Therefore Having Gone

Therefore Having Gone

Saturday, August 6, 2022

4 HEALINGS

I have often heard that the Gospel according to John is quite different from the other three gospels. In fact, scholars refer to Matthew, Mark and Luke as the "Synoptic Gospels" - the term "synoptic" employing the Greek syn meaning "together" and opt "to see". Matthew, Mark, and Luke share a "common view" of the life and ministry of Jesus Christ. 

Although in some places John's Gospel does share common ground with the Synoptics, he often skips over their stories and relates his own, not found elsewhere. 

This is obvious in the accounts of the healings Jesus performed. The Synoptic Gospels tell of many miraculous physical healings:

  • A man with leprosy
  • The Roman centurion's servant
  • Peter’s mother-in-law
  • A paralyzed man lowered through the ceiling
  • A Canaanite woman's daughter
  • A boy with a demon
  • A woman with chronic bleeding
  • Various demon-possessed men
  • A deaf mute
  • A man with a shriveled hand
  • Ten men with leprosy

Strangely enough, John's Gospel doesn’t mention any of these.

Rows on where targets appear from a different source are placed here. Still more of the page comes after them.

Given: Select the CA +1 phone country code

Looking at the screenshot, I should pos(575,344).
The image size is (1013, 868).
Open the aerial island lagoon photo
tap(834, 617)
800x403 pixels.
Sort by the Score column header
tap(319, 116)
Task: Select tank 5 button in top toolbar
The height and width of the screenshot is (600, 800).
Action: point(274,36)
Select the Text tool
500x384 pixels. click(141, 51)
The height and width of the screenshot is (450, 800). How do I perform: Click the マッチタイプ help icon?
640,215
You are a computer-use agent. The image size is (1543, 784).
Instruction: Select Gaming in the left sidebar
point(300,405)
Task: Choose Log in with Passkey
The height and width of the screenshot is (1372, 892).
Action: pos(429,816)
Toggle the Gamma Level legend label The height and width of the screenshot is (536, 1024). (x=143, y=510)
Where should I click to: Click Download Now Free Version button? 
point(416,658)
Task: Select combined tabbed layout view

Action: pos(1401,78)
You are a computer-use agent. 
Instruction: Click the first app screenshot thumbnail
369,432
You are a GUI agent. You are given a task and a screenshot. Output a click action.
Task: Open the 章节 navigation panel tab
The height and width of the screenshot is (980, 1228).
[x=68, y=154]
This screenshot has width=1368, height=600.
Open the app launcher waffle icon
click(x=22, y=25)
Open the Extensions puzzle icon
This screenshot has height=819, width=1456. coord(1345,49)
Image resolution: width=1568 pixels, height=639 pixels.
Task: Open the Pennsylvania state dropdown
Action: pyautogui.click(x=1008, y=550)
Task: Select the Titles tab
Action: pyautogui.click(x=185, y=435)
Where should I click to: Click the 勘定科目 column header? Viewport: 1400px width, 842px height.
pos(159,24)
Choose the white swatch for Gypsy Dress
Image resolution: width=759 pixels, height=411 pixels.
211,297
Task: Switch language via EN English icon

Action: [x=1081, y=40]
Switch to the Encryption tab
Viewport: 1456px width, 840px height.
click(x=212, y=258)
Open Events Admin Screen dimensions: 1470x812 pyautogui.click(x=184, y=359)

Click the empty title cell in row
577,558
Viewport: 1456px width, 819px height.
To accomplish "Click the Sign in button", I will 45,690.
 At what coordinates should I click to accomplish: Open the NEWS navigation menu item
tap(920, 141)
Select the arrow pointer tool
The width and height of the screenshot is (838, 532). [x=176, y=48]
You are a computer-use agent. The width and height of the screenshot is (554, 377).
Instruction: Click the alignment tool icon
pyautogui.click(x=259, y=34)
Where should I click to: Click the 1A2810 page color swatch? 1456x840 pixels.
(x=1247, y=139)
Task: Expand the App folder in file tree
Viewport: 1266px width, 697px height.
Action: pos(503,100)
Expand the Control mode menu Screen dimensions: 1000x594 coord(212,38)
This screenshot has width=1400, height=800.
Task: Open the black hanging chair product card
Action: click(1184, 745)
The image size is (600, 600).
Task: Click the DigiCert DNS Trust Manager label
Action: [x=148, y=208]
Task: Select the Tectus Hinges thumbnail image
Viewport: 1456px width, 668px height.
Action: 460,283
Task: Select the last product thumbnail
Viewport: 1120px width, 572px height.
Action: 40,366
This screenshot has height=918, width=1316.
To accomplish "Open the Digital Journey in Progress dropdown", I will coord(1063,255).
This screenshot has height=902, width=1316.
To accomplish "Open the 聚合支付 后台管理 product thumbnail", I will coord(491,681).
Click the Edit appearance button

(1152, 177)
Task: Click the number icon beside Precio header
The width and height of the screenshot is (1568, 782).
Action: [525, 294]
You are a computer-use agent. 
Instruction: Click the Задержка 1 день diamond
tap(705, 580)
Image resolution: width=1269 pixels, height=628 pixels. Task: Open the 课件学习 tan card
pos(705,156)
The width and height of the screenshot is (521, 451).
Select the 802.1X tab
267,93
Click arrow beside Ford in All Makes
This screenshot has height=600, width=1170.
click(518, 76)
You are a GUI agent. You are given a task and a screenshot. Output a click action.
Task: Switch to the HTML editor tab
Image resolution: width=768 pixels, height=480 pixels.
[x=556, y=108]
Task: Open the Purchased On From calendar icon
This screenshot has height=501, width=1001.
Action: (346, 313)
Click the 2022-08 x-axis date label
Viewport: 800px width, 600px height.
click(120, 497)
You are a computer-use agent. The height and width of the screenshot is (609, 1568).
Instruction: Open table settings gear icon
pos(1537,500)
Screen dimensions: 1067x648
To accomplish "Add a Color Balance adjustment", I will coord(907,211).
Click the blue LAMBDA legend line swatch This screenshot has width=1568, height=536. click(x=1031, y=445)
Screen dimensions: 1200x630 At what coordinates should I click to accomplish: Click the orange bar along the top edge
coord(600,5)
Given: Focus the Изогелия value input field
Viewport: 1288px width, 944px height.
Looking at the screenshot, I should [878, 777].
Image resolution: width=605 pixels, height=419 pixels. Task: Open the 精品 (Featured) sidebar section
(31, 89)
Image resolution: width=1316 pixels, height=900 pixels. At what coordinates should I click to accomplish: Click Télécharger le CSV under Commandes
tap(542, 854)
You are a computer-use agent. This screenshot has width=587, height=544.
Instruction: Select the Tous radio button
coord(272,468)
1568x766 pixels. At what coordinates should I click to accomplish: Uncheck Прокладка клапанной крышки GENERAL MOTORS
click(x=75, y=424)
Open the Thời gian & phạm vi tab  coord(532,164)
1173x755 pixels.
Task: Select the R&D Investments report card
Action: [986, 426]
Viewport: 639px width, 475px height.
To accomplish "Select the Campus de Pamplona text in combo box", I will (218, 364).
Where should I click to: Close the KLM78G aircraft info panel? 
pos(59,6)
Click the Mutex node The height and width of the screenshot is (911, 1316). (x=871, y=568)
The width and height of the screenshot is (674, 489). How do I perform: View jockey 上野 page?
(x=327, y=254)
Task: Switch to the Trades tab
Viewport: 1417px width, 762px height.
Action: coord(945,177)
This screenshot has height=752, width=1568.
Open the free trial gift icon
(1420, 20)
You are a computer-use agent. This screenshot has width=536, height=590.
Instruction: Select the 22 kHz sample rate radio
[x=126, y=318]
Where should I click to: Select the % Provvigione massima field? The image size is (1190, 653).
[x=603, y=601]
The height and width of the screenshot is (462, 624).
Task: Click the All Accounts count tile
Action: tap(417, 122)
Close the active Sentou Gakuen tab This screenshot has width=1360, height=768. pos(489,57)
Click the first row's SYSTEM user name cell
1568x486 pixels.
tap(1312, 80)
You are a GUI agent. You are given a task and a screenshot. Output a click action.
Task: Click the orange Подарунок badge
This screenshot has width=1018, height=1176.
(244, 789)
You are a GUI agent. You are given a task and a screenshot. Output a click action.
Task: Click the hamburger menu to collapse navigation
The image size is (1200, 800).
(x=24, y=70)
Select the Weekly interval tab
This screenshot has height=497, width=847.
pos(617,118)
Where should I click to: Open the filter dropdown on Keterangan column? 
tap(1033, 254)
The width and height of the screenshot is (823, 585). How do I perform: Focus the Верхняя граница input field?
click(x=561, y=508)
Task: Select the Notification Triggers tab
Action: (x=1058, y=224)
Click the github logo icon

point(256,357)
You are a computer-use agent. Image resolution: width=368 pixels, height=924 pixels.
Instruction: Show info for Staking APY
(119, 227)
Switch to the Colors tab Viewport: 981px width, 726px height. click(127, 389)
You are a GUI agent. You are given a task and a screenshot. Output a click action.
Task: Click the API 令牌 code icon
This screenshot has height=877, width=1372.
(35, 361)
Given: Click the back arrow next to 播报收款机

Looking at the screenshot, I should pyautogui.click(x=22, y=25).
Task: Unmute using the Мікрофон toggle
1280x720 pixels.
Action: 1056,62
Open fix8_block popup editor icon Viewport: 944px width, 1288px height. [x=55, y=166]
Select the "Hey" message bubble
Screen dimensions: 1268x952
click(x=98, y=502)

John focuses on just four particular healings and each is a story found in no other Gospel:

  1. The official’s son at Capernaum – who is healed from some non-descript disease at a distance
  2. A sick man at the pool of Bethesda - who is described only as an invalid who cannot move himself. 
  3. A man born blind - whom Jesus heals with a blend of dirt and spit. 
  4. And Lazarus raised from the dead. 

Now, obviously, Jesus healed many people during his 3 and a half years of public ministry, so all the Gospel writers had plenty of material to choose from. 

As John himself points out towards the end of his Gospel (21:25), "Jesus did many other things as well. If every one of them were written down, I suppose that even the whole world would not have room for the books that would be written."

So he had to pick and choose carefully. 

So why do you think he chose those particular 4?